Search This Blog

Thursday, 4 June 2020

Athena through API

In the last post, we setup tables and database for our s3 data on Athena and queries it through the AWS console. In this post, I will attempt the same thing through Java SDK
The post follows Amazon sample code given in AWS Docs here.
To connect to Athena from Java, we use the Athena Client.
    private static AthenaClient athenaClient;

    public static void main(String[] args) throws InterruptedException {
        final AthenaClientBuilder builder = AthenaClient.builder()
                .region(Region.US_EAST_1)
                .credentialsProvider(
                        StaticCredentialsProvider.create(
                                AwsBasicCredentials.create(
                                        "AccessKey",
                                        "SecretKey")));

        athenaClient = builder.build();
        String queryExecutionId = startQueryExecution();
        completeQueryExecution(queryExecutionId);
        processQueryResult(queryExecutionId);
    }
}
The method shows the three steps to be performed -
  1. Start a query execution on Athena.
  2. Wait for execution to complete
  3. Process the results of the query
The first part was to execute the query. I am using the same dataset from the previous post:
    private static String startQueryExecution() {
        //The database and data catalog context in which the query execution occurs.
        QueryExecutionContext queryExecutionContext = QueryExecutionContext.builder()
                .database("users_db")
                .build();

        // The result configuration specifies where the results of the query
        // should go in S3 and encryption options
        ResultConfiguration resultConfiguration = ResultConfiguration.builder()
                // You can provide encryption options for the output that is written.
                // .withEncryptionConfiguration(encryptionConfiguration)
                .outputLocation("s3://athena-query-output-locn")
                .build();

        // Create the StartQueryExecutionRequest to send to Athena which will start the query.
        StartQueryExecutionRequest startQueryExecutionRequest = StartQueryExecutionRequest.builder()
                .queryString("SELECT * from users_partitioned LIMIT 5;")
                .queryExecutionContext(queryExecutionContext)
                .resultConfiguration(resultConfiguration)
                .build();

        //Start executing the query
        StartQueryExecutionResponse startQueryExecutionResponse = athenaClient.startQueryExecution(startQueryExecutionRequest);
        return startQueryExecutionResponse.queryExecutionId();
    }
The first step was to setup the QueryExecutionContext which includes the name of the database I setup perviously.
Next was creating the ResultConfiguration which indicates where the output of the query is to be stored in S3. Athena wrote the query result as csv files to that location.
The last step was to create StartQueryExecutionRequest instance and execute the query. AthenaClient returns a query Execution id that can be used to track the query execution.

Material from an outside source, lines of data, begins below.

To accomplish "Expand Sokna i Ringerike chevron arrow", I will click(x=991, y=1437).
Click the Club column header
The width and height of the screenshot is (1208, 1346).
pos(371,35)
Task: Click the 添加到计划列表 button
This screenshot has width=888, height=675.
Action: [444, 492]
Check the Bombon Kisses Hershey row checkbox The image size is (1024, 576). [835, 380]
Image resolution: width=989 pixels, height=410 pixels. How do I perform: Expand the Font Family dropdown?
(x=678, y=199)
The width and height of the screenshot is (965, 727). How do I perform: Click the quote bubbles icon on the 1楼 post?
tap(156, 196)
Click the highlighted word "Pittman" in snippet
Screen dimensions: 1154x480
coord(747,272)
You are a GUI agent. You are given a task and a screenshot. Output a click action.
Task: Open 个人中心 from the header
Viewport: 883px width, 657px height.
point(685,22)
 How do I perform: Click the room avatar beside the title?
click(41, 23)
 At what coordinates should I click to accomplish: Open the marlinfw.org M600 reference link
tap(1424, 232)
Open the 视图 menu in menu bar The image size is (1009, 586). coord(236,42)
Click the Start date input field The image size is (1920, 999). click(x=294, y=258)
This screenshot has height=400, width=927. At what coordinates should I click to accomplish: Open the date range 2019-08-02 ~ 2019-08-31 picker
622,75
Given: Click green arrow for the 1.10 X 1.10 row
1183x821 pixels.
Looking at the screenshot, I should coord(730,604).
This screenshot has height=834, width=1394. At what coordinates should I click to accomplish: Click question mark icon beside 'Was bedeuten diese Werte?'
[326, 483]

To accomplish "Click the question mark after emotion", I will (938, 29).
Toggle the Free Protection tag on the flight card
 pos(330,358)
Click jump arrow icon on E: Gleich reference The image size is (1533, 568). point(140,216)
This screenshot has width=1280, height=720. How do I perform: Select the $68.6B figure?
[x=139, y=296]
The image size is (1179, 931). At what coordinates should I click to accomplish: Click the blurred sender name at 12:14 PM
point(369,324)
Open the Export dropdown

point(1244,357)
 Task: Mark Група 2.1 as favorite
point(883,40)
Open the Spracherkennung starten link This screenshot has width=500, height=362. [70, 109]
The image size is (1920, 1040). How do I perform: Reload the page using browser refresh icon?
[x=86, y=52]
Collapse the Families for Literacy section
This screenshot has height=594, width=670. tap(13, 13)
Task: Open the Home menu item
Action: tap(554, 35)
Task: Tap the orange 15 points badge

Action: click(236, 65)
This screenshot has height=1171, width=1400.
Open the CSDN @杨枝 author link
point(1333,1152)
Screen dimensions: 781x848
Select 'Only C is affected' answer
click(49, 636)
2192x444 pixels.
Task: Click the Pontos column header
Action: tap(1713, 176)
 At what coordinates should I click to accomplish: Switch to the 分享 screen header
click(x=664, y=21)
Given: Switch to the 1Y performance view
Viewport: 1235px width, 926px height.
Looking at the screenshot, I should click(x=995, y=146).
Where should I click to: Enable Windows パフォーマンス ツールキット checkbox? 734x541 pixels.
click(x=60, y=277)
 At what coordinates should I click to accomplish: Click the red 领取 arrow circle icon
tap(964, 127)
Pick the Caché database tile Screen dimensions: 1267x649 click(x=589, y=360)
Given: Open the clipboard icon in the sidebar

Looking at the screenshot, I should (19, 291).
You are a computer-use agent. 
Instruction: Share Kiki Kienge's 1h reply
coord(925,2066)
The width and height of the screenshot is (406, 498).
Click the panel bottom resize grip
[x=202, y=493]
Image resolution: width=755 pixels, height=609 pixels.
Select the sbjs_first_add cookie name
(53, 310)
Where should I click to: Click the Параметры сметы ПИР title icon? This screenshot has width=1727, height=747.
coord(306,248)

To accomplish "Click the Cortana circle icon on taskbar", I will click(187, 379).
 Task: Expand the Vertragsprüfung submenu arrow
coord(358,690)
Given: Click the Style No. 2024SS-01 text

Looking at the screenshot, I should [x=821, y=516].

Now we wait for the query to complete execution.
    private static void completeQueryExecution(String queryExecutionId) 
              throws InterruptedException {
        GetQueryExecutionRequest getQueryExecutionRequest = 
                      GetQueryExecutionRequest.builder()
                          .queryExecutionId(queryExecutionId).build();
        GetQueryExecutionResponse getQueryExecutionResponse;
        boolean isQueryStillRunning = true;
        int i = 0;
        while (isQueryStillRunning) {
            System.out.println("Checking if query is running. Check No " + i);
            getQueryExecutionResponse = athenaClient.getQueryExecution(
                                getQueryExecutionRequest);
            String queryState = getQueryExecutionResponse.queryExecution()
                         .status().state().toString();
            if (queryState.equals(QueryExecutionState.FAILED.toString())) {
                throw new RuntimeException("Query Failed to run with Error " + 
                                 "Message: " + getQueryExecutionResponse
                        .queryExecution().status().stateChangeReason());
            } else if (queryState.equals(QueryExecutionState.CANCELLED.toString())) {
                throw new RuntimeException("Query was cancelled.");
            } else if (queryState.equals(QueryExecutionState.SUCCEEDED.toString())) {
                isQueryStillRunning = false;
            } else {
                // Sleep an amount of time before retrying again.
                Thread.sleep(1000);
            }
            i++;
            System.out.println("Current Status is: " + queryState);
        }
    }
The code uses the query execution id returned in the StartQueryExecutionResponse to check the status of query execution. The code simply sleeps until it receives one of FAILED, CANCELLED or SUCCEEDED status.
The last step is to process the response from query execution:
    private static void processQueryResult(String queryExecutionId) {
        GetQueryResultsRequest getQueryResultsRequest = GetQueryResultsRequest.builder()
                // Max Results can be set but if its not set,
                // it will choose the maximum page size
                // As of the writing of this code, the maximum value is 1000
                // .withMaxResults(1000)
                .queryExecutionId(queryExecutionId).build();

        GetQueryResultsIterable getQueryResultsResults = athenaClient
                .getQueryResultsPaginator(getQueryResultsRequest);

        for (GetQueryResultsResponse result : getQueryResultsResults) {
            List<ColumnInfo> columnInfoList = result.resultSet()
                                 .resultSetMetadata().columnInfo();
            System.out.println("ColumnInfo received is " + columnInfoList);
            List<Row> results = result.resultSet().rows();
            processRow(results);
        }
    }

    private static void processRow(List<Row> row) {

        //Write out the data
        for (Row myRow : row) {
            List<Datum> allData = myRow.data();
            System.out.println();
            for (Datum data : allData) {
                System.out.print("  " + data.varCharValue());
            }
        }
    }
The code create an instance of GetQueryResultsRequest with the queryExecutionId from the StartQueryExecutionResponse. The response is GetQueryResultsIterable
This class is an iterable of GetQueryResultsResponse that can be used to iterate 
through all the response pages of the operation.
When the operation is called, an instance of this class is returned. At this 
point, no service calls are made yet and so there is no guarantee that the 
request is valid. As you iterate through the iterable, SDK will start lazily 
loading response pages by making service calls until there are no pages left or 
your iteration stops. If there are errors in your request, you will see the failures
 only after you start iterating through the iterable.
The result of the query is placed by Athena in the S3 folder. Each page of the resultSet includes a list of ColumnInfo and a list of Row.
ColumnInfo has Information about the columns in a query execution result, while Row represents each record from the result.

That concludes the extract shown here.